• Source document:
....
According to his own research, Gilbert is hardly alone in having imagined that he’d always like the same music, or hobbies or friends…

Calling it the “end of history illusion,” he and his colleagues suggested that the phenomenon may help explain why people make decisions they later regret: marrying the wrong person or buying an expensive vacation home.

“We recognize it in teenagers,” Gilbert said. “We say to them, ‘You’re not going to like that Megadeth tattoo in 10 years.’ But no matter how old you are, you’re making the same mistake.”

It’s easy to point to kids in their teens or early twenties and sagely nod our heads, thinking, “you’ll get it when you’re older.” But do we ever get to the point where “the cake is baked,” as Gilbert put it? He tried to test it scientifically.

Recruiting viewers of a popular French documentary hosted by study coauthor Jordi Quoidbach, a postdoctoral researcher in Gilbert’s lab, the scientists assigned some to answer questions designed to arrive at core aspects of their identity and to predict how those responses might differ 10 years in the future. Among other things, subjects were asked to list their favorite foods or hobbies, rank values such as success and security, or answer a standard questionnaire designed to home in on personality traits like conscientiousness and emotional stability.
....
• Exercise task: From the passage on the end of history illusion, copy word for word the part starting with "Recruiting viewers of" and going on through "and emotional stability.". The lines that follow come from a different source than the passage.

• Given information:
....
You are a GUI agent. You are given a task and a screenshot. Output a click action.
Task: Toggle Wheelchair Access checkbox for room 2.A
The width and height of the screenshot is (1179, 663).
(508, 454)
....
• Correct output:
Recruiting viewers of a popular French documentary hosted by study coauthor Jordi Quoidbach, a postdoctoral researcher in Gilbert’s lab, the scientists assigned some to answer questions designed to arrive at core aspects of their identity and to predict how those responses might differ 10 years in the future. Among other things, subjects were asked to list their favorite foods or hobbies, rank values such as success and security, or answer a standard questionnaire designed to home in on personality traits like conscientiousness and emotional stability.